DTN's Quick Takes

Periodic Updates on the Grains, Livestock Futures Markets

Illustration by Nick Scalise


OMAHA (DTN) -- As we near the close, May corn is steady, May soybeans are up 5 1/4 cents and May Chicago wheat is down 1/4 cent. Corn and winter wheat have put in another quiet day to end the week, but May soybeans are up on higher volume after overcoming early bearish news of cancelled export sales from China. May soybean meal is down 10 cents and bean oil is up $0.35 after the Buenos Aires Grain Exchange lowered its estimate of Argentina's soybean crop from 50.0 to 47.0 mmt (1.7 bb). Outside commodities are mixed and the March U.S. dollar index is up 0.16.

Posted 11:49 -- May corn is down 1/4 cent, May soybeans are up 5 3/4 cents and May Chicago wheat is steady. Corn is barely moving within a 2 3/4-cent range, but May soybeans have recovered from their earlier sell-off and are within 4 cents of their July high, helped by Argentina's forecast staying dry. Friday's weather map shows rain from Oklahoma into the Ohio River Valley where flooding is already occurring, with more rain expected in the southeastern Midwest in the week ahead. April gold is down $1.50 and April crude oil is up 79 cents.

Posted 09:47 -- May corn is down 3/4 cent, May soybeans are down 1 1/2 cents and May K.C. wheat is down 1/2 cent. Price moves are limited early, but higher overnight trade in grains has now turned slightly lower, possibly related to Friday morning's bearish export sales reports. Meanwhile, the seven-day forecasts remain dry for southern Brazil, Argentina and the western U.S. Plains. Flooding problems along the Ohio River are apt to get worse with more heavy rains expected in the week ahead. Outside commodities are mixed.

Posted 08:40 -- After the 8:30 open, May corn is up 1/4 cent, May soybeans are up 1 1/4 cents and May K.C. wheat is up 2 1/2 cents. In Friday's weekly export sales report from USDA, soybeans showed a net cancellation of 4.0 million bushels, traced to a 12 million bushel reduction from China. The report maintained bearish export paces for corn, soybeans and wheat. At 8 a.m. CST, USDA announced 4.5 million bushels (115,000 mt) of U.S. corn were sold to Egypt for 2017-18. A meager 3.9 million bushels (106,000 mt) of U.S. soybeans were sold to unknown, 1.5 million bushels of which were for 2017-18.
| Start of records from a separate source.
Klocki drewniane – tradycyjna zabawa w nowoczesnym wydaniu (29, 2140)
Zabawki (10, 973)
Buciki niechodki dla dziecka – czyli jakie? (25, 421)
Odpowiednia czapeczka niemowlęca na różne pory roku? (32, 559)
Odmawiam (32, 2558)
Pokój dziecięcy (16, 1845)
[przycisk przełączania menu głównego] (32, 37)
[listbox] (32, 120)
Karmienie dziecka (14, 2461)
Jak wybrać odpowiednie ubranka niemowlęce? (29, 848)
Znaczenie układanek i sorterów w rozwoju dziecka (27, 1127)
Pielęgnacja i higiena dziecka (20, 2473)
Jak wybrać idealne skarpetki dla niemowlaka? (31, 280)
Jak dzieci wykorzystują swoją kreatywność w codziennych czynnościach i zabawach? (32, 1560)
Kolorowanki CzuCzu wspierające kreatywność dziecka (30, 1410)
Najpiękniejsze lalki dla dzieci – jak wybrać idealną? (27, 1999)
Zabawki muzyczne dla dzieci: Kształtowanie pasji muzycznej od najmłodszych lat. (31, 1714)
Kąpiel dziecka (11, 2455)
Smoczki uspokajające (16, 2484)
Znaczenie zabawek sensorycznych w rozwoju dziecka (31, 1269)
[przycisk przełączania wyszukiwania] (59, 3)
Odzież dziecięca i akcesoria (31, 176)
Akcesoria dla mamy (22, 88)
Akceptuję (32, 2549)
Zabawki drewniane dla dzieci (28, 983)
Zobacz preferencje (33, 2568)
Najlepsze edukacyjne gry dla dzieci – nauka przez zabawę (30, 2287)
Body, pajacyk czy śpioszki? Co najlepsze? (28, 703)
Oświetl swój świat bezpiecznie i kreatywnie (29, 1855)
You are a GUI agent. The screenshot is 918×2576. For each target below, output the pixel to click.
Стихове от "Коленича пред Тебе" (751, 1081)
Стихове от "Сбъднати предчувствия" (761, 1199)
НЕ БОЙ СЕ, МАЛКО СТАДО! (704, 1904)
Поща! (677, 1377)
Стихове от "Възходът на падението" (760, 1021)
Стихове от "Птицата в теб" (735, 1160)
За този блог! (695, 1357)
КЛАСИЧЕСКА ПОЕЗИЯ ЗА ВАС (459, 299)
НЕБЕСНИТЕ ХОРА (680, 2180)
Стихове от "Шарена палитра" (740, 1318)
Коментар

Posted 11:47 -- Light buying has slowly trickled into feeder cattle and lean hog trade midday, with the narrow trading ranges seen in these two markets through the morning allowing for additional market shifts over the last couple hours of trade. Follow through pressure is seen in live cattle trade. It is likely that prices will continue to shift in all markets through the end of the week.

Posted 11:05 -- Moderate pressure is holding in all livestock markets with the most aggressive losses still seen in nearby live cattle trade. The overall lack of support moving into the cattle market is somewhat surprising, as some had figured that most activity Friday would be focusing on position taking and short covering market moves. Hog futures have moved lower in a narrow range with nearby contracts holding 10-to-25 cent losses. Trade volume is expected to remain sluggish through the rest of the session.

Posted 09:45 -- Early support in hog trade Friday morning has started to erode, with prices remaining mixed in a narrow range. The aggressive support over the last couple of days has allowed more focus to be placed on position squaring ahead of the weekend. This could keep prices sluggish in a very narrow range. Cattle futures have continued to slide lower, which is allowing for additional market pressure to be seen in both live cattle and feeder cattle markets. Continued pressure may break through initial short-term support levels through the day if current pressure continues.